Let’s back up a moment, though, and say a few words for the late Spider, a.k.a. Charles Baker, immediately unmistakable as Breaking Bad’s lanky miscreant Skinny Pete. We meet Spider as he helps smuggle former Special Agent Will Bowman (Josh Holloway) from Los Angeles into Santa Monica to find his missing 12-year-old son. He dies on the job soon afterward, thanks to an IED planted by an insurgency group called the Resistance. We knew poor Spider for all of … an hour.

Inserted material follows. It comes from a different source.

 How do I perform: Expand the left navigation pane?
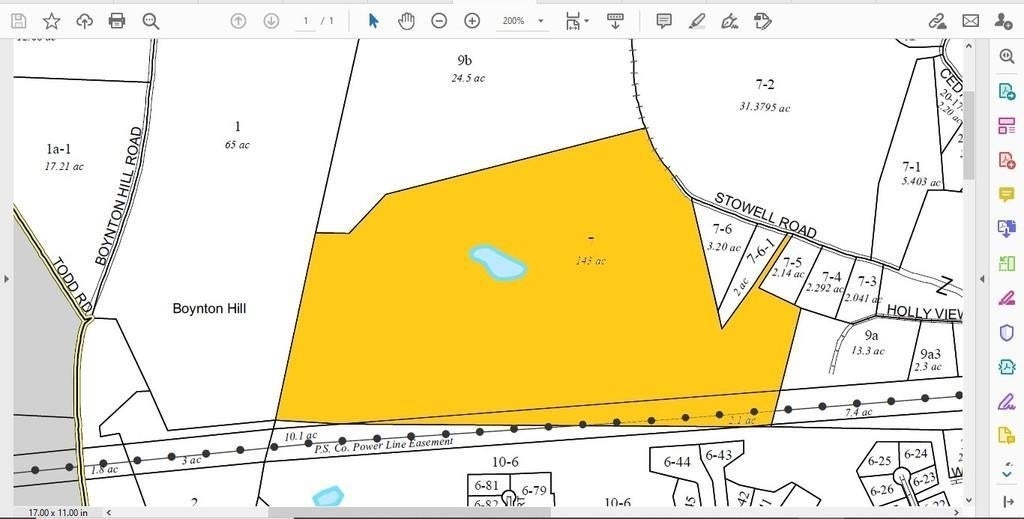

Rest assured, Spider doesn’t die in vain. Will survives the blast, then after being escorted to a slummy holding area, he’s chaperoned to the Green Zone, a cordoned-off VIP area in Los Angeles for post-apocalyptic muckety-mucks and obedient compliers. The mysterious, unseen Hosts have besieged La La Land — and everywhere else on Earth, presumably — imposing a new world order that mimics John Nada’s perspective in They Live. (No x-ray specs required.) Under the new Host regime, Napoleonic nobodies like Alan Snyder (Peter Jacobson) control territory by proxy, governing armies of militant “Redhats” who keep the public in line by tearing families apart (hence Will’s quest), compelling innocent civilians to slave work in “The Factory,” and generally just acting like dicks.

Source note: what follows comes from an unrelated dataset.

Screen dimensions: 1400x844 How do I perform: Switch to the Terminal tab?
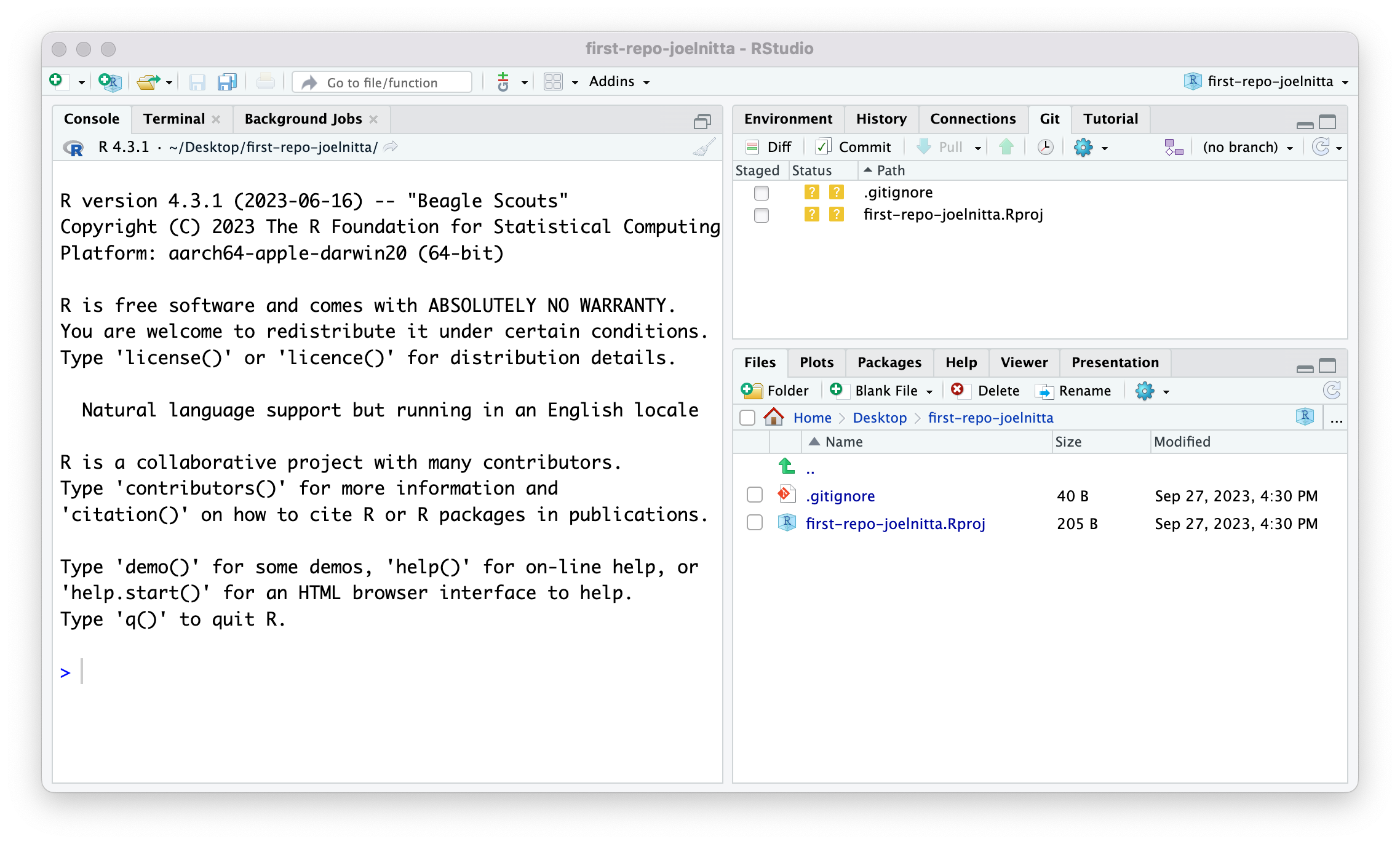(x=174, y=119)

Will is relieved that he’s headed to the Green Zone, but that comfort is short-lived. Snyder barely allows him a sip of bourbon before laying out his offer: You were a super-duper special agent in your previous life, until we made all law enforcement disappear. You, you canny bastard, somehow slipped through the system. And while we appreciate the irony of this situation, we’d like to hire you to sniff out civilians who help the Resistance. In return, we might give you that father-and-son reunion you crave.

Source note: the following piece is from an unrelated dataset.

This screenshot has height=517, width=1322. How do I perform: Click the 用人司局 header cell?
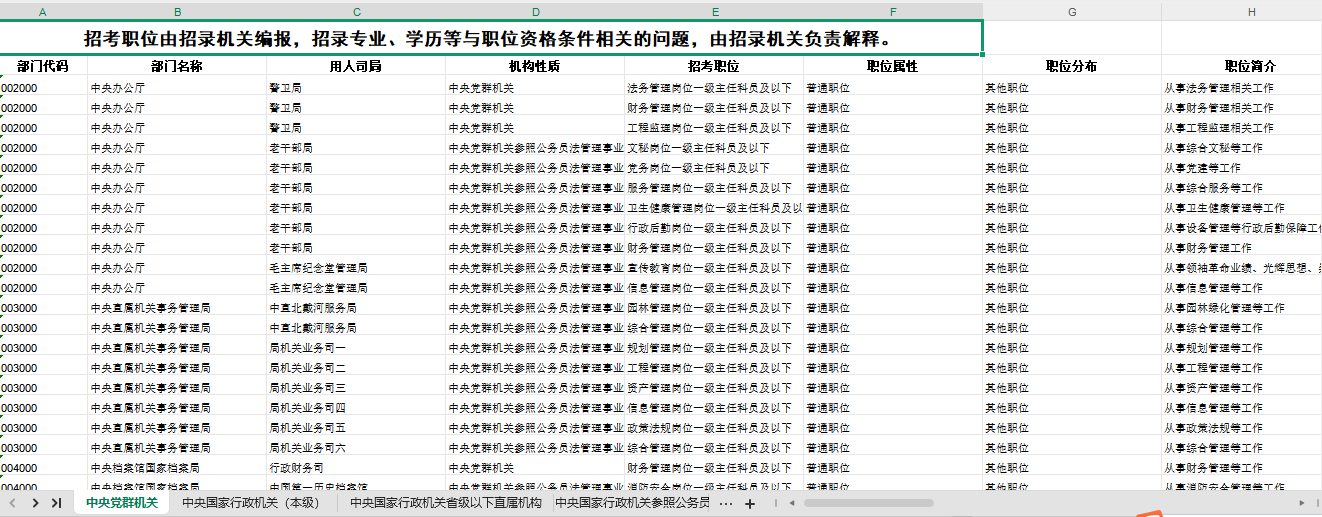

As with any serious job offer, Snyder gives Will a night to talk things over with his wife, Katie (Sarah Wayne Callies). However, she’s as skeptical as her husband is desperate. She just spent her afternoon in the worst way: almost getting conned by black-market insulin peddlers, watching a man get kidnapped into a Redhat’s SUV, and defying proxy law by openly brandishing a firearm to protect herself from the neighbors. To top it all off, she and Will are still struggling to assign blame for their middle child’s unknown whereabouts. While both are sympathetic to the Resistance’s cause, Katie has leadership potential written all over her.
After Katie gives Will her blessing to take the job, she steals off to meet with insurgent higher-ups and disclose that — fittingly, by proxy — she’s their new woman on the inside. In the meantime, she and her kin will be eligible dependents for Will’s fringe benefits, like all the insulin they need, social opportunities, even omelettes and bacon whipped up by Proxy Snyder himself. For Will and Katie, forging ahead as government collaborators is a no-brainer, no matter their respective endgames. At least this way, their oldest son Bram won’t have to barter oranges for tortillas on the school bleachers and wet those bullies’ beaks.
After one episode, Colony seems somewhat promising. Proxy Snyder is a terrific face for the faceless alien menace; he’s irresistibly insincere as he assures Will that the Hosts will leave once they “satisfy their needs.” Much like Snyder, I’m eager to watch Will’s pursuit of Geronimo, the enigmatic leader of the Resistance. Also: How will his and Katie’s missions imperil the Bowman family? Bad times are ahead. With a little bit of SFX razzle-dazzle, that’s reason enough to hope Colony will become good TV.
Apart from all that:
- So far, the show has a neat supporting cast. Tory Kittles! What’s up, True Detective?
- The Leftovers gave us a Departure, and now Colony has delivered the Arrival.
- I’m not sure we had to see the wall with photos of missing families tacked onto it. How much 9/11 allegory does this show need?
- I’m sorry, what was the name of Katie’s bar?
- About that whole insulin discovery …
- For anybody out there who doesn’t trust Carlton Cuse, I have one question for you: How could you possibly be skeptical of the man who gave us Nash Bridges?